Sodann ist zu untersuchen, ob die Tatbestandsmerkmale der einschlägigen Rechtsgrundlagen erfüllt sind. Hier empfiehlt es sich, einen Fall zunächst einmal komplett zu durchdenken. Um bei der späteren Ausarbeitung nichts zu vergessen, hält man die einzelnen Prüfungspunkte am besten im Rahmen einer kurzen Lösungsskizze fest. Als hilfreich haben sich dazu Mind-Maps erwiesen. Darin kann man zugleich die Schwerpunkte eines Falles  hervorheben. Denn es gilt die Devise: Problematisches (und damit Wesentliches) ist ausführlicher, Unproblematisches (und damit Unwesentliches) knapper abzuhandeln.

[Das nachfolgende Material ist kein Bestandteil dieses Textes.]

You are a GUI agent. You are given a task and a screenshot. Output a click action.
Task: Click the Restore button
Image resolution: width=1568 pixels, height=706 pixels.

Schritt 5: N  wie Niederschrift anfertigen

Wer im vorherigen Schritt die Lösungsskizze sorgsam erstellt hat, braucht sich bei der Niederschrift nicht mehr so viele Gedanken zu machen. Der Lösungsweg und damit der rote Faden, sind ja vorgegeben. Jetzt braucht man alles nur noch alles in einem zusammenhängenden Gutachten umzusetzen. Dabei beachtet man die Subsumtionstechnik und den Gutachtenstil (speziell mit diesen beiden Aspekten werden sich die nächsten beiden Beiträge befassen). Am Ende sieht man alles noch einmal durch, gibt die Ausarbeitung ab und heizt hoffentlich eine Menge Punkte ein.

Tipp: Wer bei der Durchsicht des Gutachtens meint, mit seiner Lösung daneben zu liegen: erfahrungsgemäß lohnt es sich nicht, alles kurzfristig noch einmal über den Haufen zu werfen. Dann lieber Augen zu und durch.

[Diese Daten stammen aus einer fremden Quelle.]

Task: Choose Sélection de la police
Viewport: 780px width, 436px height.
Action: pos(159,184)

 Tipps für die Lernstrategie

Für das Lernen mit Fällen empfiehlt es sich gerade dem Einstieg in die Fallbearbeitung große Aufmerksamkeit zu schenken. Wenn man bereits zu Beginn die Weichen richtig stellt, hat man gute Chancen die Falllösung insgesamt auch gelingen wird. Umgekehrt kann man manches falsch machen, wenn man gerade Einstieg nicht sorgsam genug arbeitet. Deshalb sollte man bei der Lernstrategie, sich immer wieder den dritten Schritt vergegenwärtigen und sich mit den einschlägigen Grundlagen vertraut machen.

Erfolgsmomente

  • Wenn man weiß, was zu tun ist, weil der “Fahrplan” steht
  • Wenn man die Scheu vor unbekannten Sachverhalten verliert
  • Wenn das Lösen von Fällen mehr und mehr zur Gewohnheit wird
  • Wenn man das eigene Selbstmanagement verbessert

Das Wichtigste auf einen Blick

Und hier noch einmal kurz gefasst alles auf einen Blick:

Auf einen Blick: Lernen mit Fällen (Teil 2) - Der Einstieg in die Falllösung

Und wie sind die eigenen Erfahrungen mit der Falllösung? Du kennst andere, denen die Anregungen nützen können? Dann teile den Beitrag mit Freunden.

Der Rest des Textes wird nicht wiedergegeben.